ページ:
# # # # #

2016.03.18
結婚して5日くらい経った。
結婚してわかったことは、「続いていく」ということだ。
いや、知ってはいたのだけれど、いま、左手の薬指に目をやるたびにくすぐったいような新鮮な喜びを感じるほかは、とくだん大きな変化もなく、これまでと同じように生活を続けているなかで、「続いていくんだ!」とこころでわかったのだ。
そんなつもりはなかったのだけれど、どこかで結婚というものを「めでたしめでたし」だと思っていたようだった。もしくは、誰かが訳知り顔で言うように人生の墓場だと。
とにかく、なにかの終わりだと思っていたのだけれど、いざ結婚してみると、ただただ「ここから生き直していくんだな」というような気がしたのだ。
入籍日は、お互いの誕生日のちょうどあいだにある日、ということで選んだのだけれど、あの日が僕のあたらしい誕生日だったのだ、と翌々日に区役所で僕とおそろいの名字を持った彼女の名前が記された住民票を受け取ったとき、はっとした。帰り道、高校生の頃すがるように聴いていたthe pillowsの『アナザーモーニング』をiPodから掘り出した。
この曲をこんな気持ちで聴くことになるとは思わなんだな。
結婚しましたと投稿すると、フェイスブックでは150ちかい「いいね」がついた。
「いいね」というのは「見ました」とだいたい同義だけれど、自分にこんなに「友達」がいたのかと驚いた。すこし怖かった。
フェイスブックのアカウントいつ消そうかな、なんてことを考えながら、先日打ったお芝居の終演後にささやかに行わせてもらった指輪交換式で、とても暖かかく祝福してくれた大好きな友だちたちのことを思う。
あの人たちを友だちというのはなんだか変な感じがする。
僕の好きな人たちは、ひとりひとりとても大切で、その関係をいちいち名付けることがとても野暮なことに思えてしまうのだ。

# # # # #

提供資料:
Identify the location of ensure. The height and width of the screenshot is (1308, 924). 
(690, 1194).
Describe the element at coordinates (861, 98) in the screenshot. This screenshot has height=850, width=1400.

# # # # #

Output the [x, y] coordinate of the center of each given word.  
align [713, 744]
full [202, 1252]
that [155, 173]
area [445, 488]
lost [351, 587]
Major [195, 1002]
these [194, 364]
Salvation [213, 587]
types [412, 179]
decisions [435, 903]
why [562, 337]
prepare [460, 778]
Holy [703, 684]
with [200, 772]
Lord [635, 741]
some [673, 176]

# # # # #

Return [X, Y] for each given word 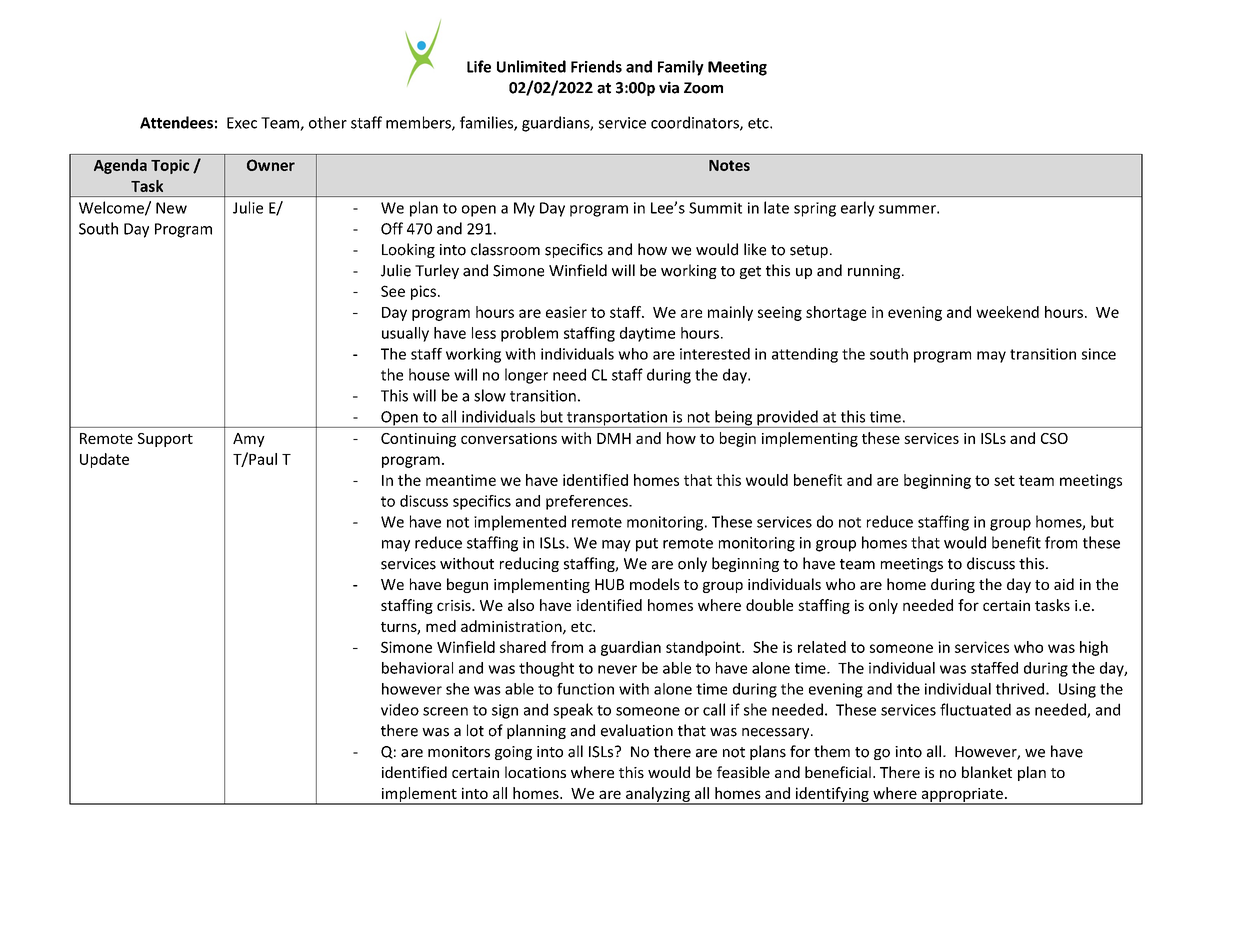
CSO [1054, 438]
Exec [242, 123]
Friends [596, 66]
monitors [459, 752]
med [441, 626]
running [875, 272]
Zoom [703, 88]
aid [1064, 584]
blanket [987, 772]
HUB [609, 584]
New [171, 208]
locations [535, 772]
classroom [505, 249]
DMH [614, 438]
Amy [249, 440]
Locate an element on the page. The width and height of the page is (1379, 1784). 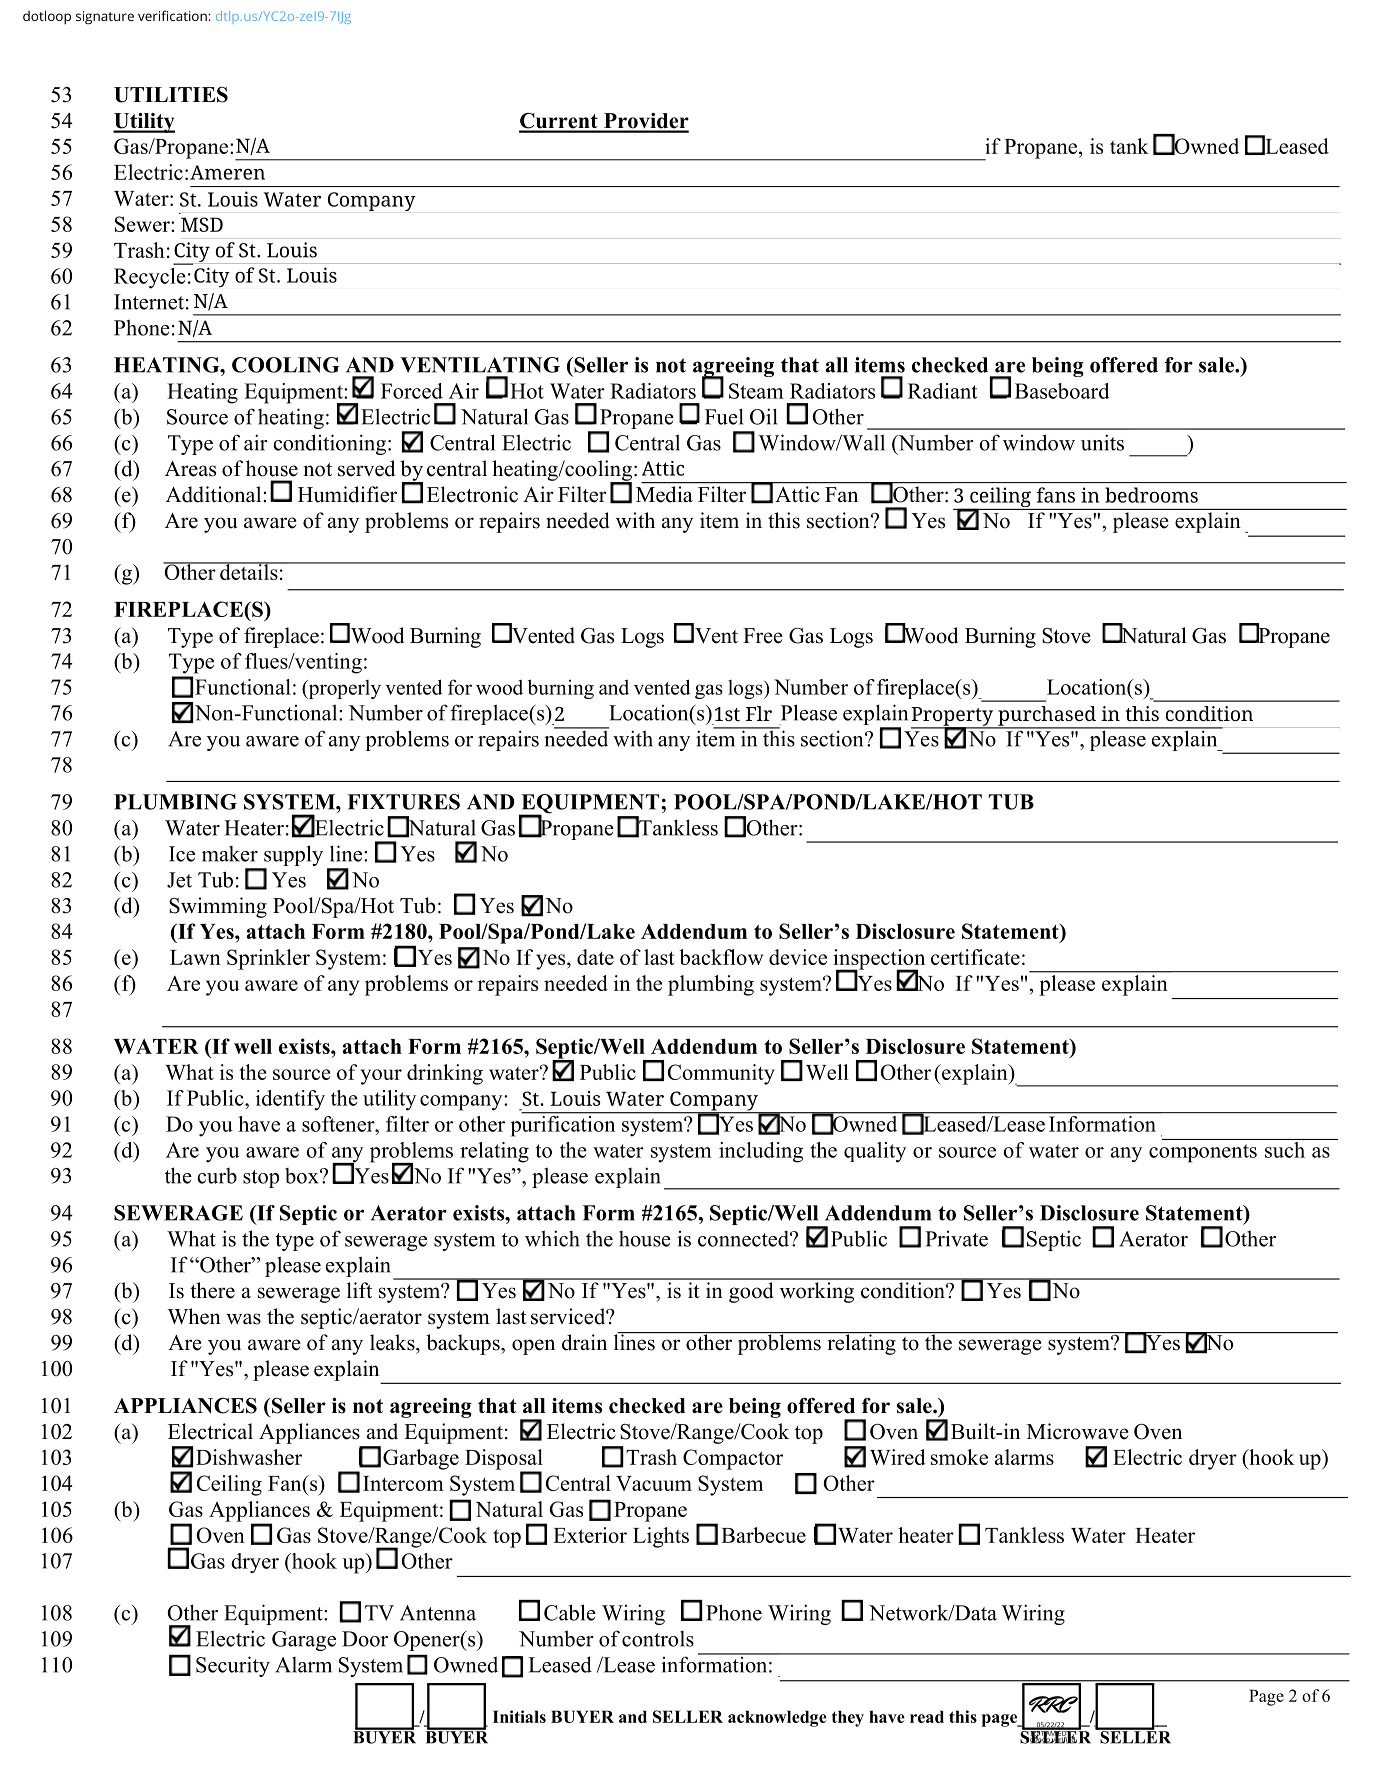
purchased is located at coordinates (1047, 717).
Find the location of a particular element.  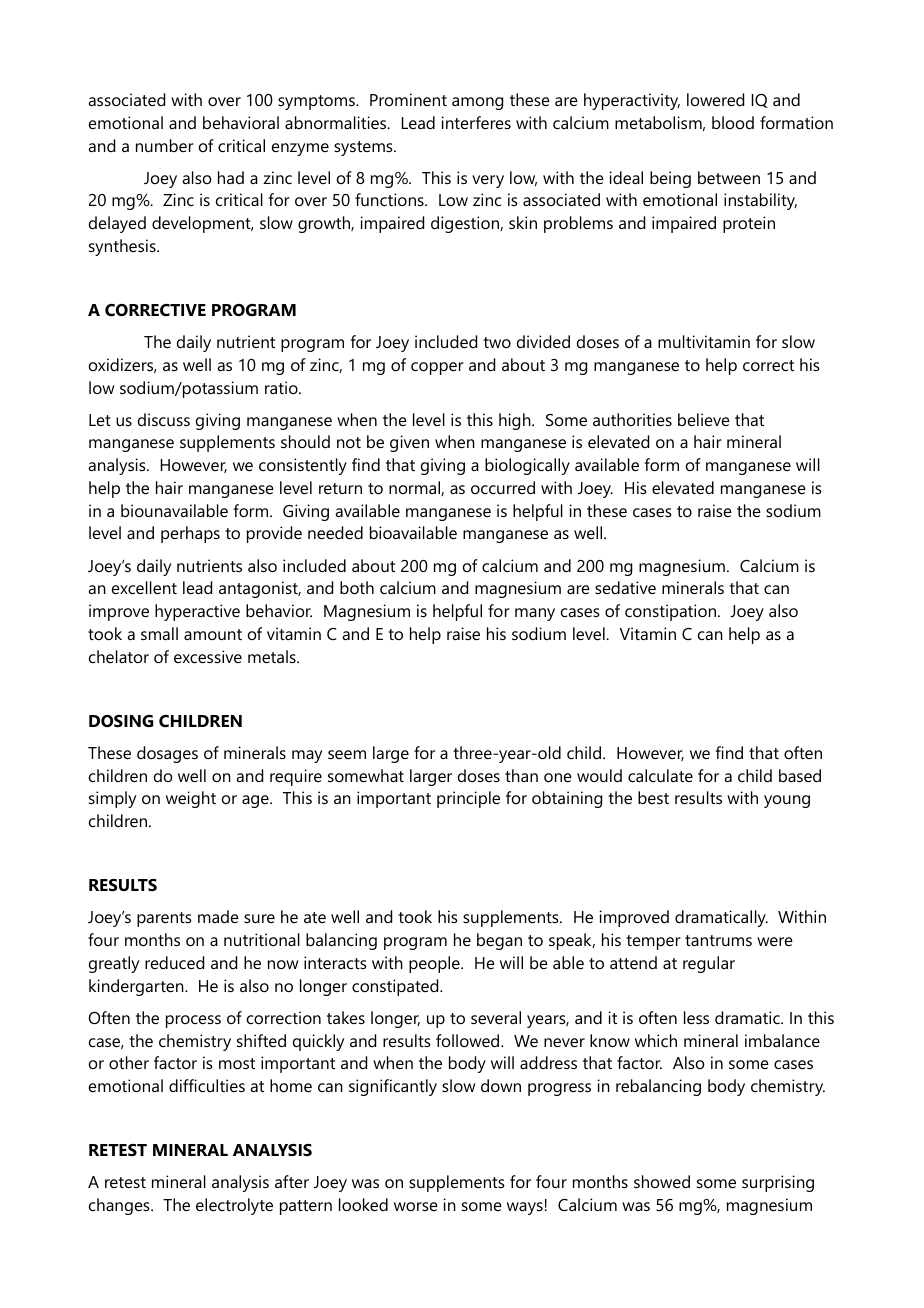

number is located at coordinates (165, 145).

# # # # #

課題の指示:
結婚して数日たった思いをつづった文章を、最後の文のあとから書き継いでほしい。

解答:
いま、目の前で僕のジーンズの股の裂けたところを直してくれている人も、そうだ。
僕らはお互いのことを名前で呼べない。
それは結婚する前から変わらない。
大事な人やことほど、名前でつかまえるのがむつかしい。
つかまえてしまったら、いや、つかまえてしまっても、いまさら何も変わりもしないのだろうけれど。
この人の名字が正式に変わった日、それを証明する書類を持って僕は自転車を走らせた。高校生の頃好きだった曲を聴いて。もしかしたらとっくのとうに股の裂けていたジーンズを履いて。
この人と、ここから生き直す。
生き続ける。
長生きがしたいな。
ここ何週間か隔日の筋トレが続いている。
ザバスを飲んでいるおかげか、めきめき肉がついていくから面白い。
筋トレをしないほうの日に、柔軟をしようかな。
不健康と孤立が格好いい時代は、終わった。
これからは健康でなかよしが最高にクールな時代。
自分史の四半世紀を前に、革命的な大転換。
いまの気持ちとしては、これで思い切り好きなことができるな、ということ。
ほかの女の子からのモテや、いろんな人からのちやほやをそんなに欲しがらないでよくなったいまこそ、したいことだけをしようと思う。
次に打ちたいお芝居の構想もぼんやりとできている。
はやくみんなに話したいな。
俺は、いままでよりずっといい芝居を書くよ。
お仕事も、なんだかんだ頑張っちゃうよ。
たぶんね。
人生を背負って大ハシャギ。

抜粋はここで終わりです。